Target pointing data:
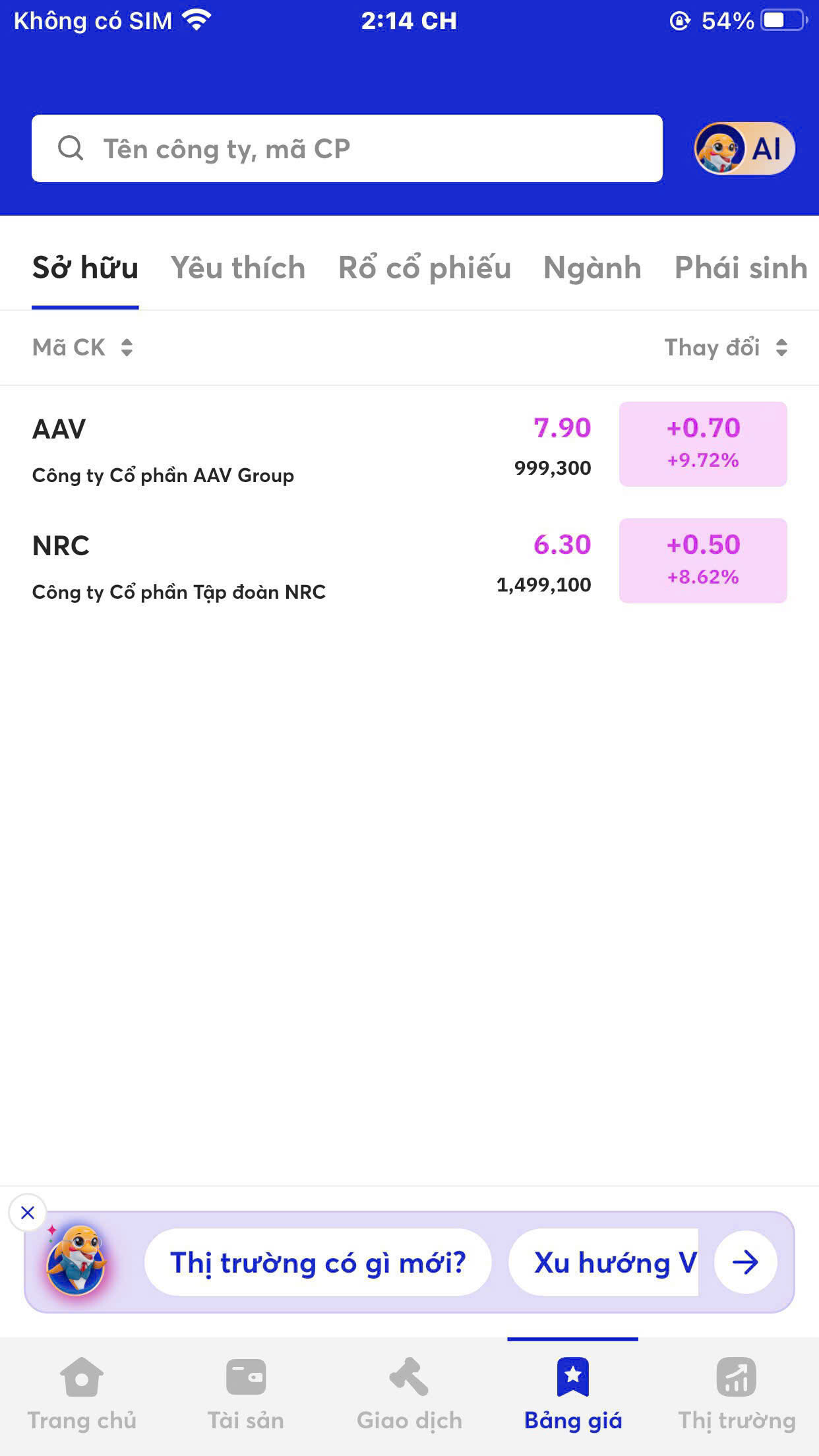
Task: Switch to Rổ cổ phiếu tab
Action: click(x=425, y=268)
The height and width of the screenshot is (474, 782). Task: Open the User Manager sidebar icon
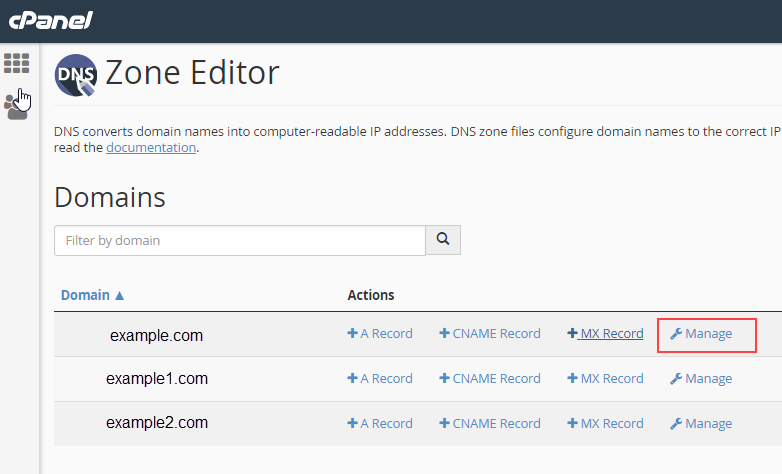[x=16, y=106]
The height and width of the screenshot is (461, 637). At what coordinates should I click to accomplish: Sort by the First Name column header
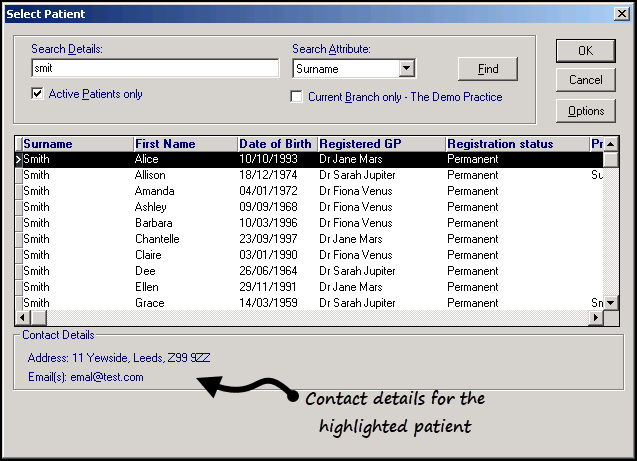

■ Aim
Recast the lines above as a Markdown table with the columns Row and Line, numbering each row and skipping any blank lines. Leave the pictures out of the table.

■ Solved exercise
| Row | Line |
|---|---|
| 1 | Task: Switch to Rổ cổ phiếu tab |
| 2 | Action: click(x=425, y=268) |
| 3 | The height and width of the screenshot is (474, 782). Task: Open the User Manager sidebar icon |
| 4 | [x=16, y=106] |
| 5 | The height and width of the screenshot is (461, 637). At what coordinates should I click to accomplish: Sort by the First Name column header |